31. Mais enfin, pourquoi l’un des Évangélistes compte-t-il en montant et l’autre en descendant ? Écoutez ceci attentivement, je vous en prie, autant que le Seigneur vous en accordera la grâce, avec un esprit tranquille et débarrassé des importunes préoccupations que produisaient en vous ces accusations captieuses. Saint Matthieu suppute les générations en descendant, pour exprimer que Notre-Seigneur Jésus-Christ est descendu afin de se charger de nos péchés et afin que toutes les nations fussent bénies dans la postérité d’Abraham. Pour le même motif il ne commence ni par Adam, le père de tout le genre humain ; ni par Noé, dont la famille a peuplé toute la terre après le déluge. Pour montrer l’accomplissement de la prophétie, il était inutile de rappeler que le Christ fait homme descendait d’Adam et de Noé, les deux pères de l’humanité ; mais il fallait le faire remonter jusqu’à Abraham, puisque c’est à Abraham que fut donnée l’assurance que toutes les nations seraient bénies dans un rejeton de sa race, lorsque déjà la terre entière était peuplée. Saint Luc au contraire compte en montant, et ce n’est pas à la naissance du Sauveur qu’il suppute les générations, mais au moment où il rapporte son baptême par saint Jean. De même en effet que le Sauveur en s’incarnant se charge des péchés du genre humain pour en porter le poids, ainsi en recevant le baptême il entreprend de les effacer. Puisque le premier de ces Évangélistes nous mettait sous les yeux le Sauveur descendant du ciel pour se charger de nos fautes, il était convenable qu’il énumérât les générations en descendant ; et puisque le second nous présentait le Fils de Dieu remontant des eaux où il avait laissé, non pas ses péchés, mais les nôtres, il devait compter en montant. L’un descend par Salomon, dont la mère pécha avec David ; et l’autre monte par Nathan, cet autre fils de David [2] qui purifia son père du crime commis par lui. Nous lisons en effet que Nathan fut envoyé vers ce prince pour lui reprocher son iniquité et le guérir par la pénitence. Ces deux historiens se rencontrent dans David[3], celui-ci en descendant et celui-là en montant, et de David à Abraham ou d’Abraham à David – on ne voit dans leur récit aucune génération différente. Ainsi le Christ, fils à la fois de David et d’Abraham ; s’élève à Dieu, où il faut que nous retournions avec lui après avoir effacé nos péchés et nous être renouvelés dans le baptême.
____________________
Consigne - Relevez toutes les personnes que le texte sur les généalogies du Christ désigne par le titre « saint ». Aucune donnée n'est nécessaire pour y répondre.
____________________
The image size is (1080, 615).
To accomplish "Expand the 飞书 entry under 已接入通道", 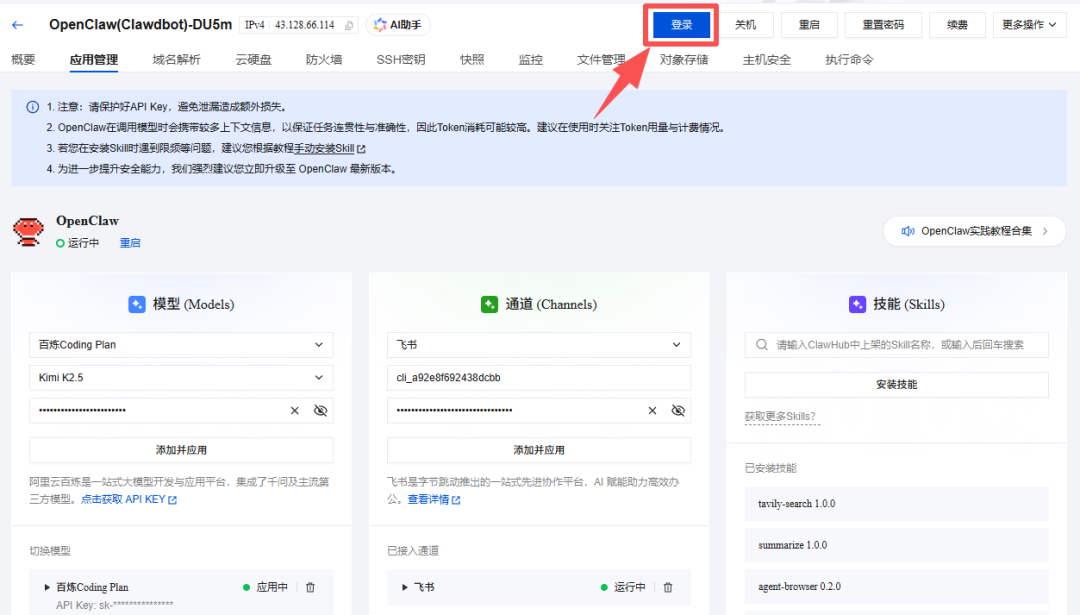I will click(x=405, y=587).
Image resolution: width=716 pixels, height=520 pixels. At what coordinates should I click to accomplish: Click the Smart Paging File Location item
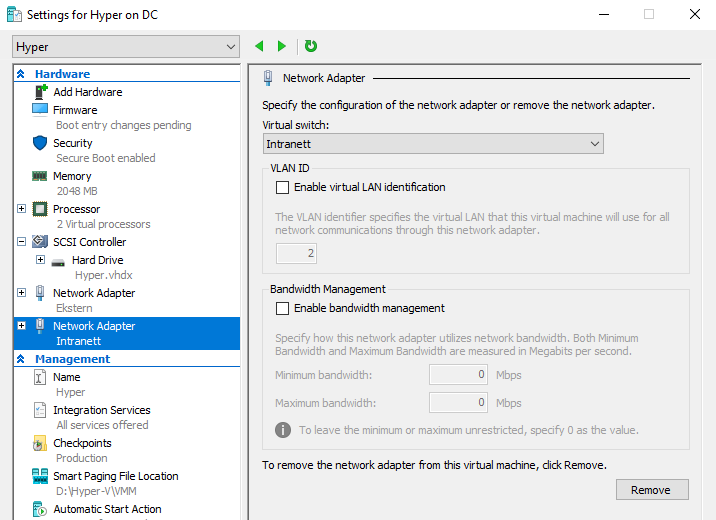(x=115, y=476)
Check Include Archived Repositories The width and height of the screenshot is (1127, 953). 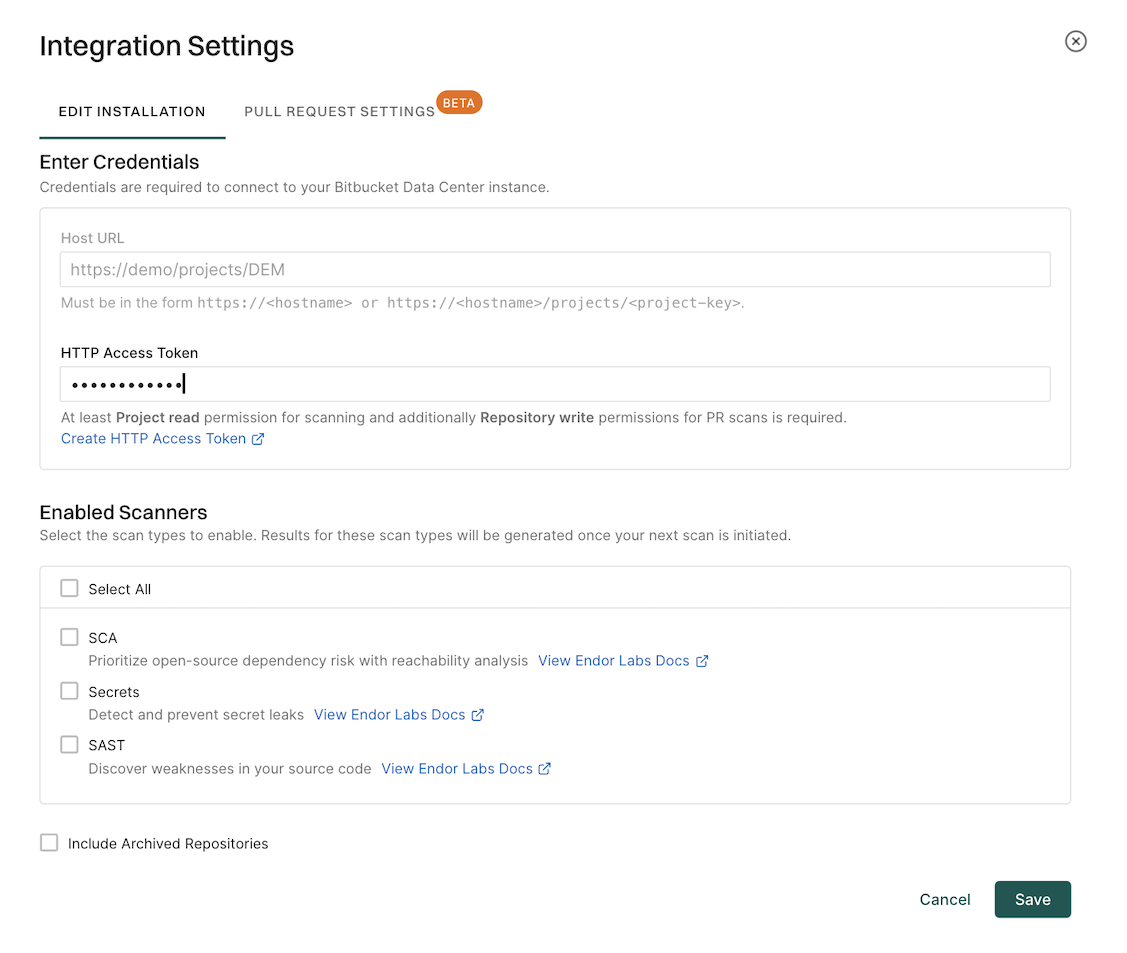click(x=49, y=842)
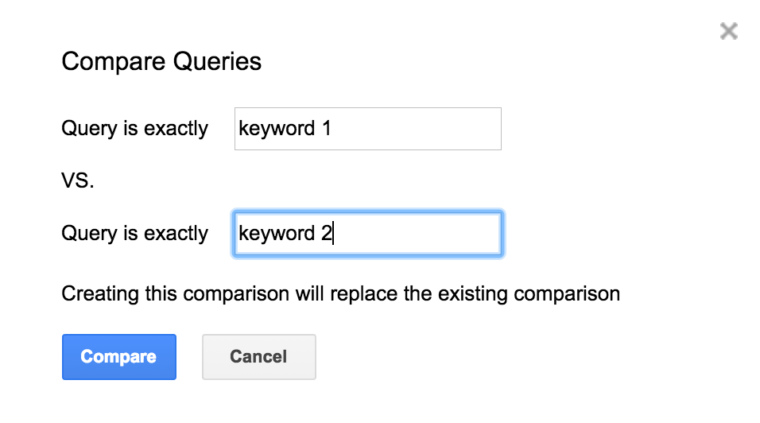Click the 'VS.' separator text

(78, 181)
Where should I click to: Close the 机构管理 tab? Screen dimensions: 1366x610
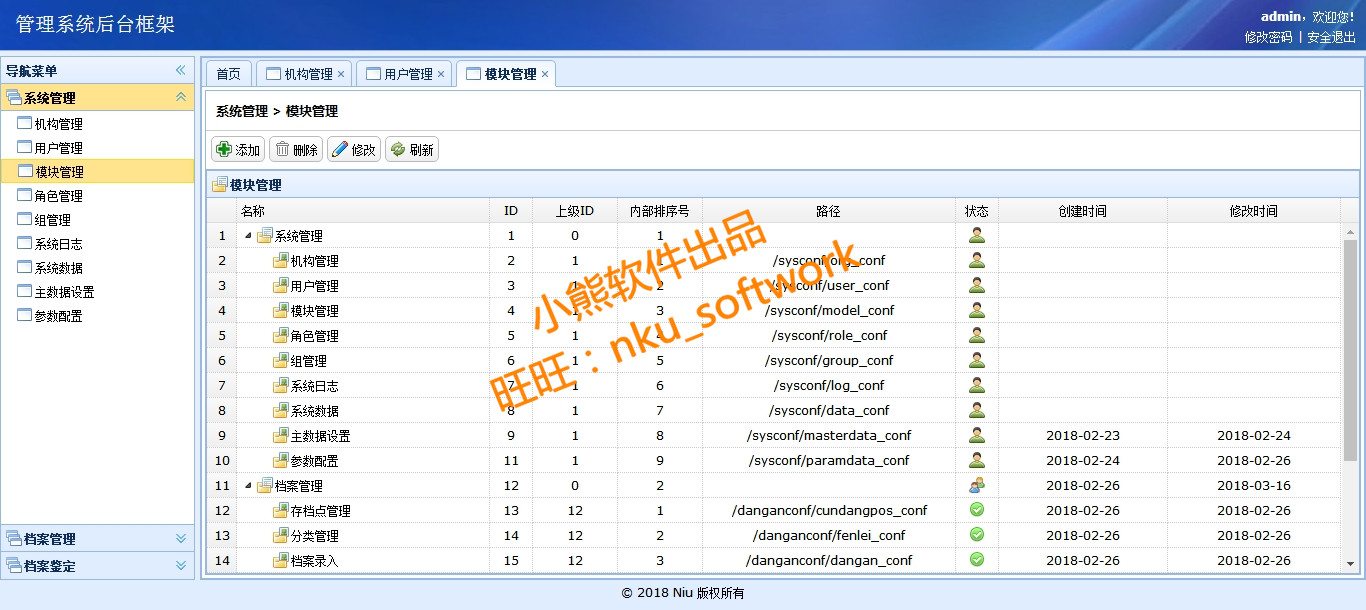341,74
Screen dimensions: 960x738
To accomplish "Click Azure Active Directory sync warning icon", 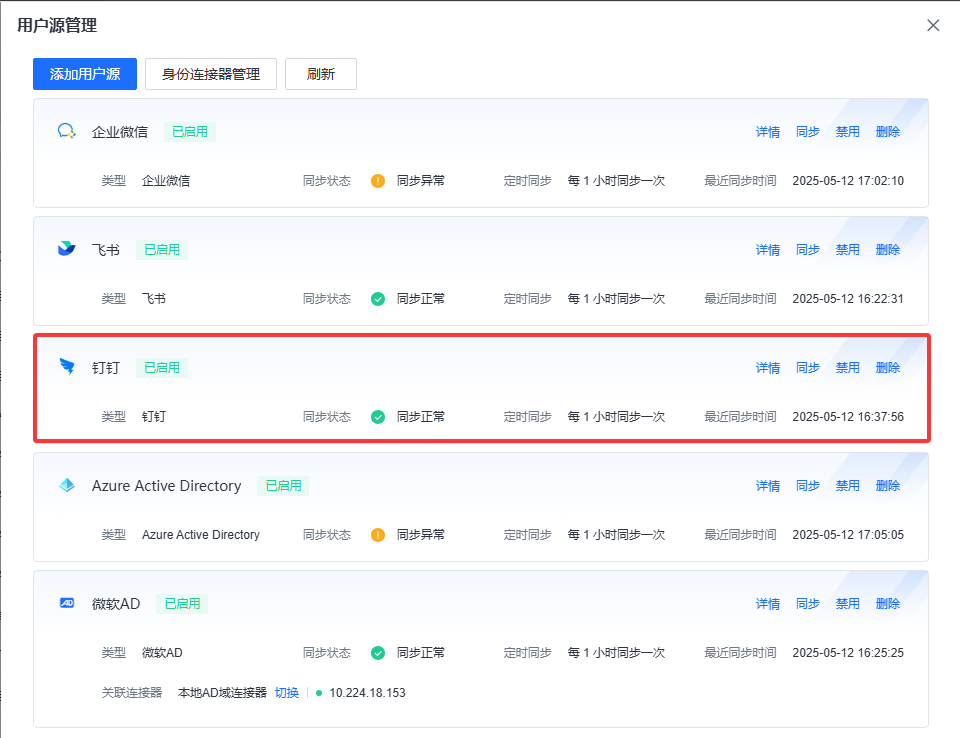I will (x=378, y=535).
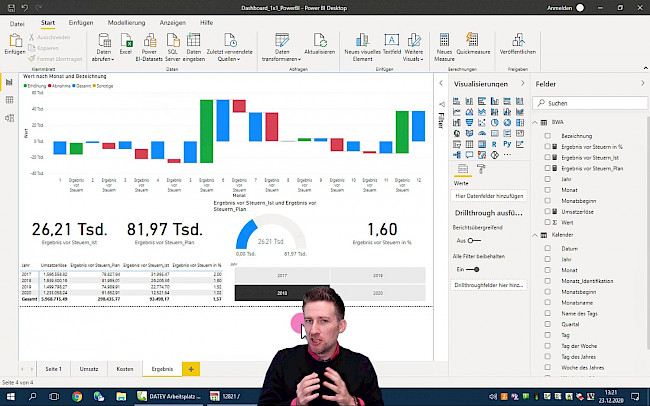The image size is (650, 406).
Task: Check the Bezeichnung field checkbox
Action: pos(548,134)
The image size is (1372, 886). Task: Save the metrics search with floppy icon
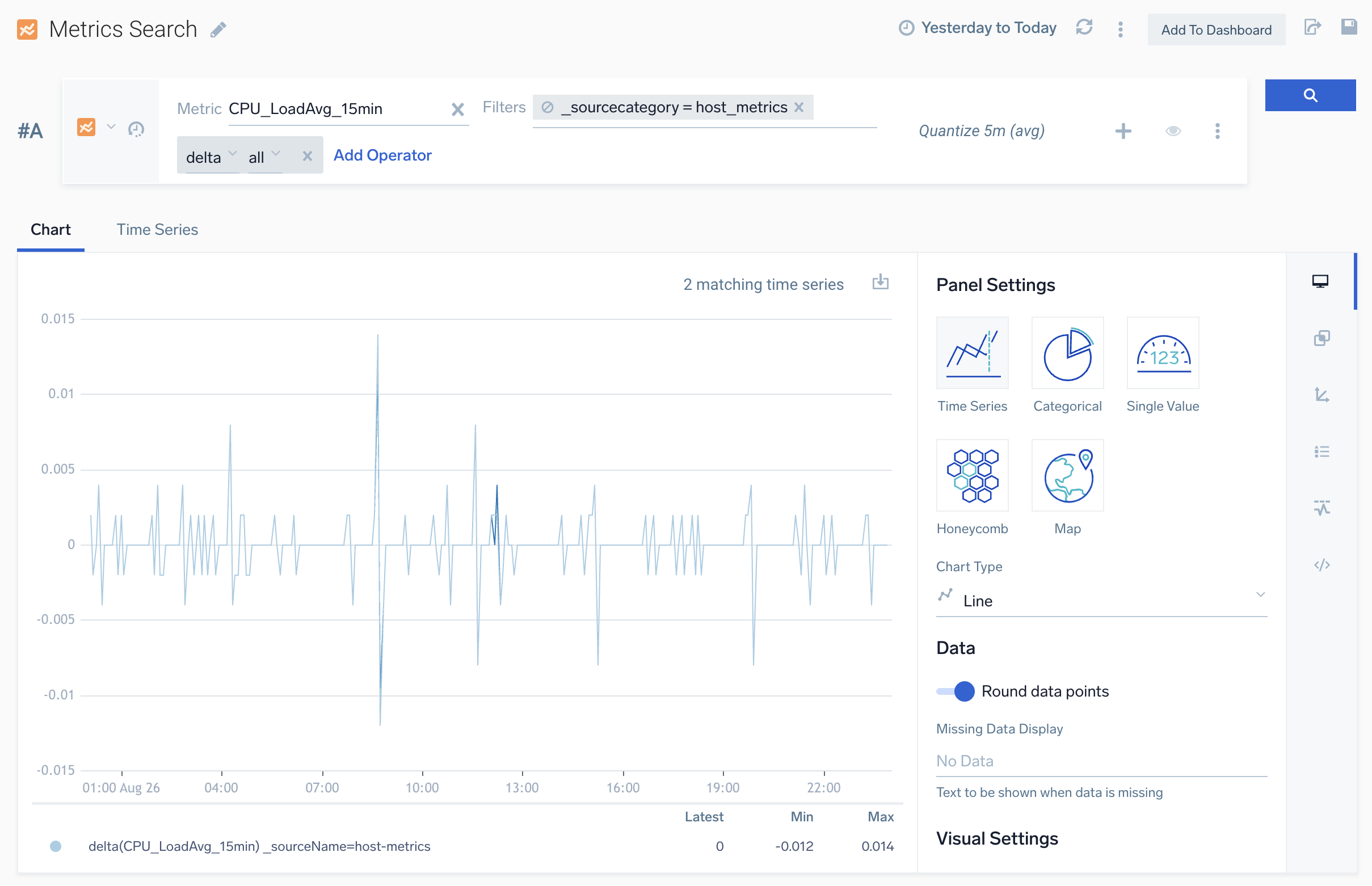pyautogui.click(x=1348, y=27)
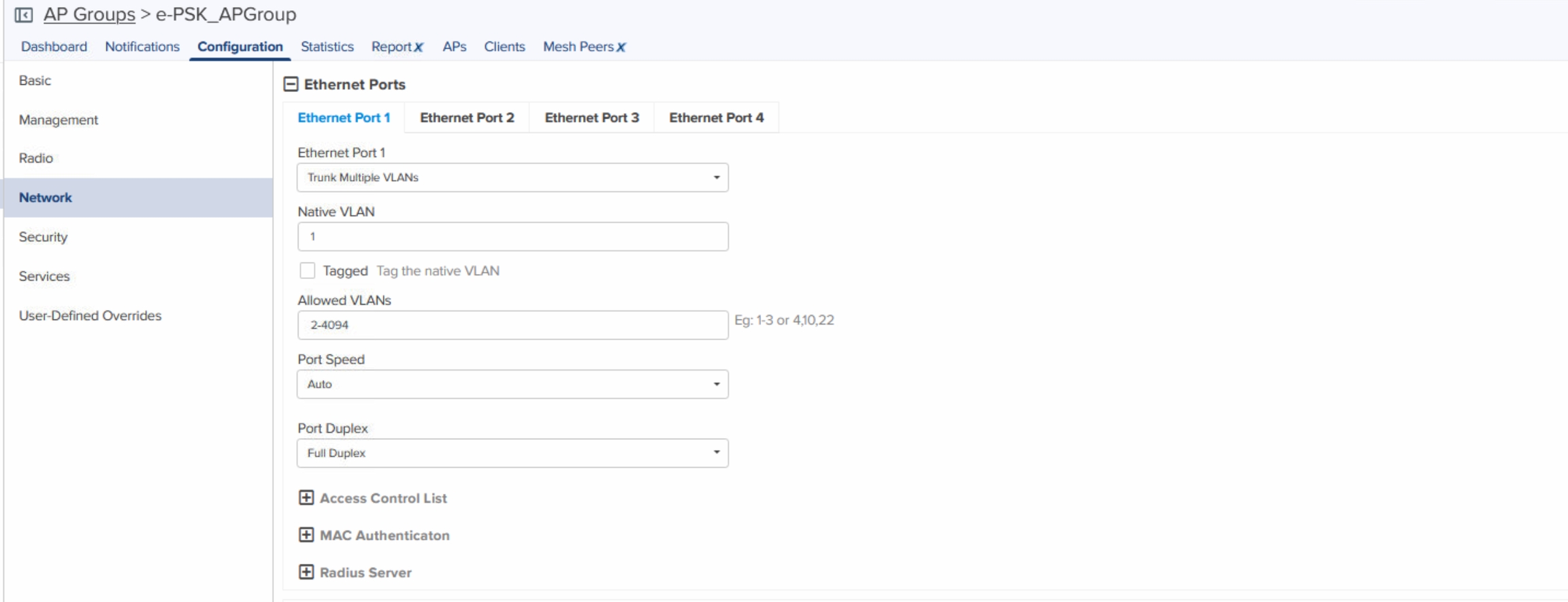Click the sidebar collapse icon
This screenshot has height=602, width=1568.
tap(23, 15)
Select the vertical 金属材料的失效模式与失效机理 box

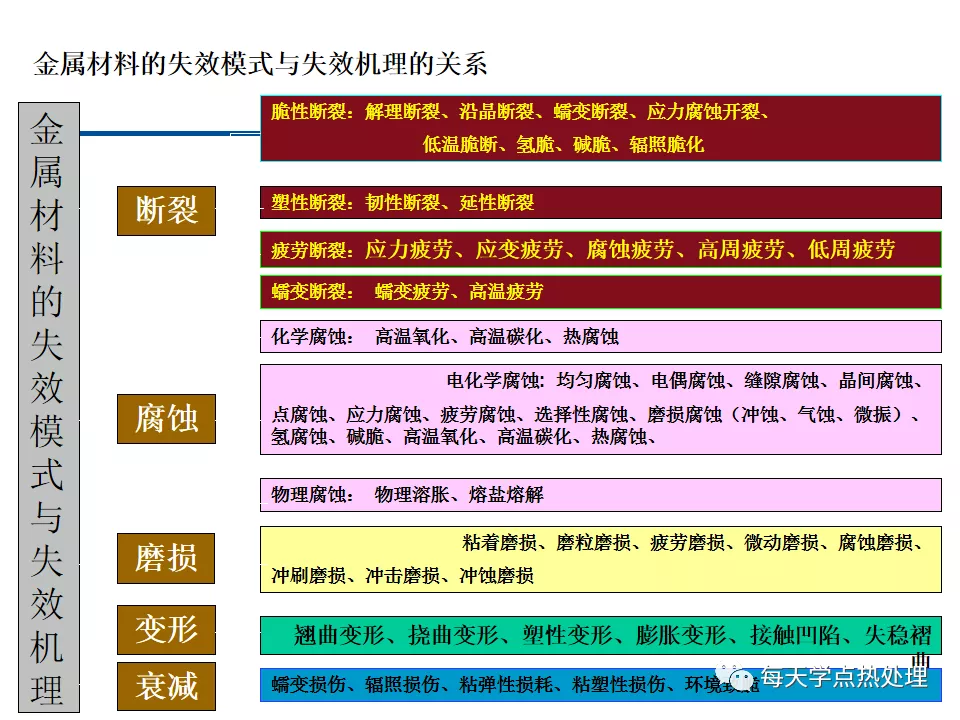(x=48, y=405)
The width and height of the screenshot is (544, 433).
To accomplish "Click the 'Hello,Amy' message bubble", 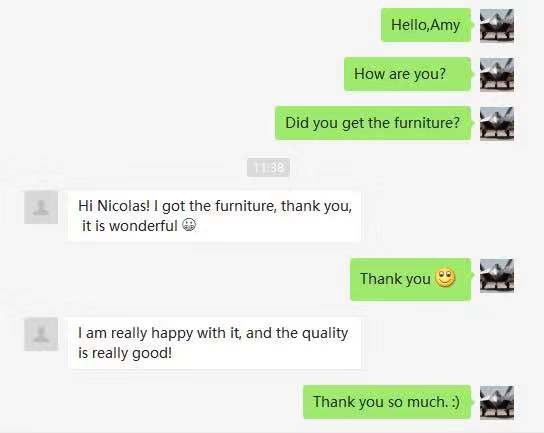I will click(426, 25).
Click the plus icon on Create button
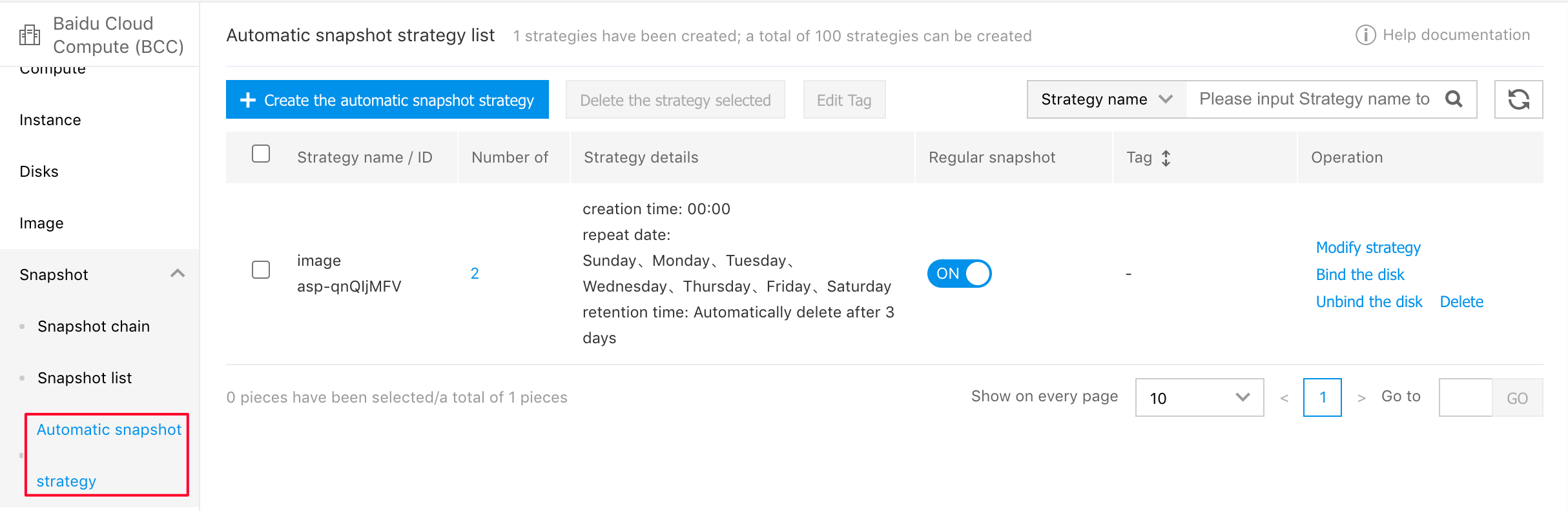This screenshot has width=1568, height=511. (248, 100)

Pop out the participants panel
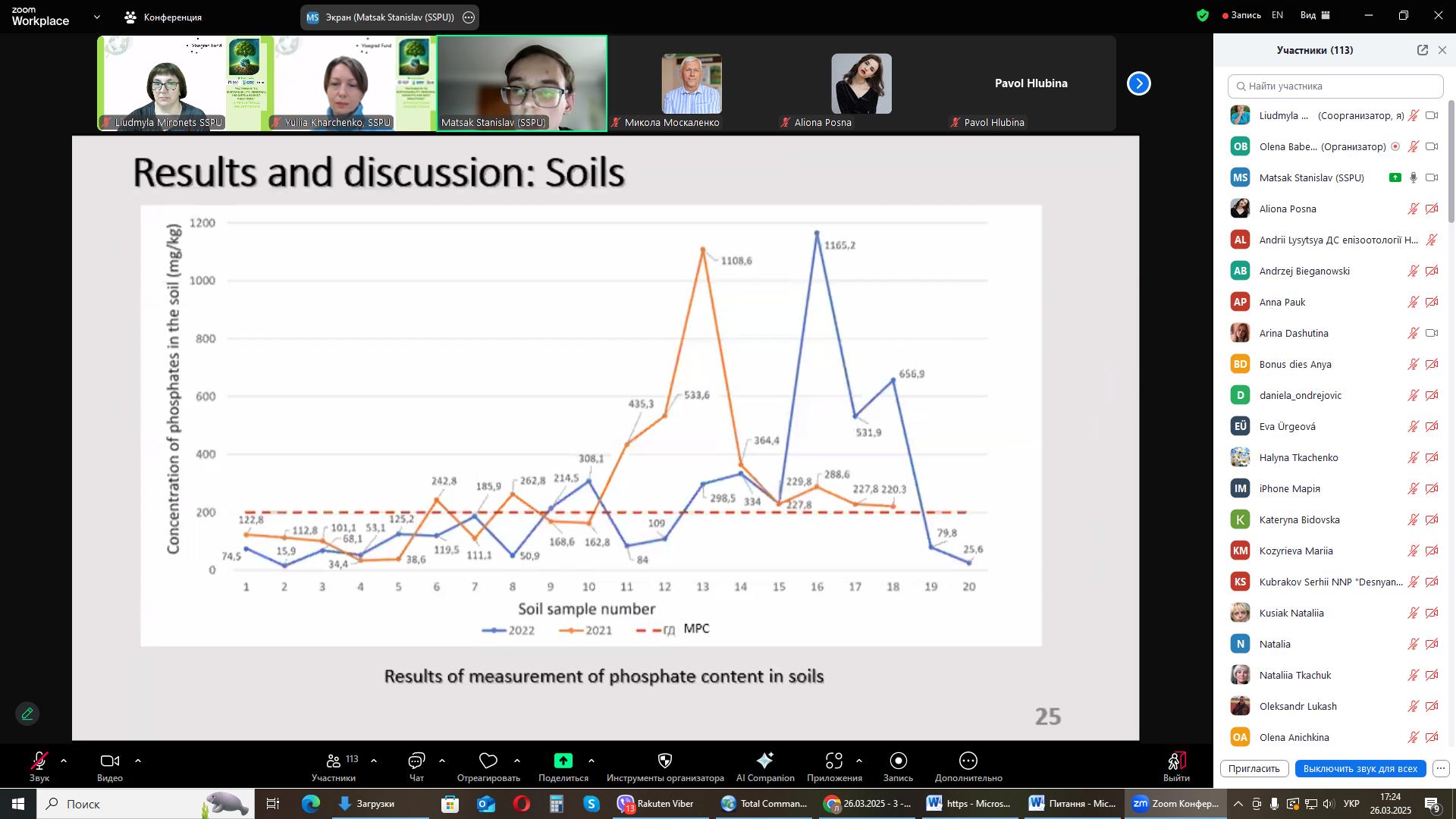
____________________
Réponse - Saint Matthieu, saint Luc et saint Jean.